In response one might argue that mandating the use of contraceptives in research involving drugs that have not been shown to harm fetuses should nonetheless be an option, “just in case.” On this view, the FDA categories might be imperfect, or there might be some good though idiosyncratic reason to believe the drug could pose an increased risk to the fetus. However, such an argument jettisons the strategy of using the information provided by the FDA as a guideline for policies regarding contraceptive use in research—the underlying rationale for the UNMC policy. Evidence indicating that the possibility of fetal harm is remote for drugs in category A makes this the most robust of all the categories. If this information is not to be trusted and accepted as authoritative, then there is little rational basis for using the FDA policy as a framework.
Ideal Policy for Category A.When previous adequate and well-controlled studies in pregnant women fail to demonstrate that a drug poses a risk to the fetus, IRBs should not require women of childbearing age who participate in research to use contraception.
Category B Drugs
Drugs are placed in this category because there are no adequate and well-controlled studies in pregnant women and animal studies show no risk of fetal harm, or there are animal studies that show an adverse effect, but adequate, well-controlled studies in pregnant women have failed to demonstrate a risk to the fetus.9Examples of category B drugs include acetaminophen and insulin.
The UNMC IRB policy does not require women trial participants to use contraception for trials of drugs in category B. However, the policy permits investigators to mandate contraceptive use, and they are not required to justify this requirement to the IRB.10In our view, allowing researchers to unilaterally mandate the use of contraception in clinical trials of drugs in category B is problematic. As a whole, the institutional policy purports to balance the need to protect potential fetuses from potential harms against the need to include women of childbearing potential in clinical trials while respecting their autonomy. By allowing researchers to require the use of contraception when there is no positive evidence of risk to human fetuses, the balance is lost in favor of unwarranted fetal protection. By giving researchers the green light to require contraceptive use, the policy inappropriately gives priority to protecting potential fetuses from harm rather than to respecting the autonomy and well-being of women trial participants.

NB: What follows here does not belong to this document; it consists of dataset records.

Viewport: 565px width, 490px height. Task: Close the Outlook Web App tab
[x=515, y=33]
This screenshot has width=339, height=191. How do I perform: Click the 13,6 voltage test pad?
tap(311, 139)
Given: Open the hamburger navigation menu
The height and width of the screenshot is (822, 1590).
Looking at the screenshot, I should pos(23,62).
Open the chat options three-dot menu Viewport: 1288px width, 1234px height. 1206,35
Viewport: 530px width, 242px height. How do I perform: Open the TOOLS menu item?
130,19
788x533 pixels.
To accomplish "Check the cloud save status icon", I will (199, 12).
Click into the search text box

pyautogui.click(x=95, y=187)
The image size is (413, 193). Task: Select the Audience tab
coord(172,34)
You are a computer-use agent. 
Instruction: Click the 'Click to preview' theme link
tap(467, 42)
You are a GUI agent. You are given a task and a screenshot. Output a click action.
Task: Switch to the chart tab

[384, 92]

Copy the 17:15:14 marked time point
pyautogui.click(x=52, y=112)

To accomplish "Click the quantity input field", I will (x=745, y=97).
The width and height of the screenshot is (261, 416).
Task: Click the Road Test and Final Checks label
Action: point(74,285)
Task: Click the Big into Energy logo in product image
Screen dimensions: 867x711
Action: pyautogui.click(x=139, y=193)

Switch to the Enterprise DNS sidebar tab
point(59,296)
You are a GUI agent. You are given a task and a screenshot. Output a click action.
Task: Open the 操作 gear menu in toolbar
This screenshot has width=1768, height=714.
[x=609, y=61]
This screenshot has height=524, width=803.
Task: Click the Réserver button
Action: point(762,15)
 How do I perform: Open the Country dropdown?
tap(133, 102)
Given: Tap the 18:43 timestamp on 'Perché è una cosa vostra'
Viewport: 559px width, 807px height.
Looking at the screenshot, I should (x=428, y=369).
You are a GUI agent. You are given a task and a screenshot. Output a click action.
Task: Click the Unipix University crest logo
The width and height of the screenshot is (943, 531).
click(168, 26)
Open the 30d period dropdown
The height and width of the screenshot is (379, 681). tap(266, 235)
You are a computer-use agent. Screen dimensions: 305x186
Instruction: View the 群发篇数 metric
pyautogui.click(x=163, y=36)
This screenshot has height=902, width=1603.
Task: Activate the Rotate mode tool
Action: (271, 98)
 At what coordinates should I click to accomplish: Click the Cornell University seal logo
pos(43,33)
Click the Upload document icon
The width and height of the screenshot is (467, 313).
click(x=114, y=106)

Ideal Policy for Category B.A more balanced approach to research involving women who are sexually active and who could get pregnant would require researchers to justify to the IRB the need for abstinence or contraceptive use for trials of drugs for which a) animal studies show no risk of fetal harm and no adequate, well-controlled studies in pregnant women have been conducted, or b) animal studies show some risk of harm, but adequate, well-controlled human trials show no risk to fetuses. If the IRB accepts the justification (and the standard for so doing should be high given the limited evidence of fetal risk from animal studies alone), then the inclusion criteria for the drug trial could legitimately include sexual abstinence or the use of reliable contraception (e.g., condoms with spermicide, diaphragm or cervical cap with spermicide, IUD, or hormonally-based contraception). Under this provision, as required, women research participants should be advised to refrain from attempts to get pregnant and invited to choose between sexual abstinence or the use of reliable contraception. Options for dealing with an unexpected, unwanted pregnancy due to failed contraception should also be discussed as part of the consent process.
Categories D and X
In category D, there is positive evidence of potential fetal harm in adequate and well-controlled or observational studies, but the potential benefit to the woman of taking the drug may outweigh the risk to the fetus. Examples of drugs in this category include irinotecan, a chemotherapy drug. There is also positive evidence of fetal risk for category X drugs from studies in animals or humans, and this risk is deemed to outweigh any potential benefits to women. Drugs in category X are contraindicated for women who are or may become pregnant. Such drugs include isotretinoin (Accutane) to treat cystic acne and the sedative thalidomide, once used to treat morning sickness.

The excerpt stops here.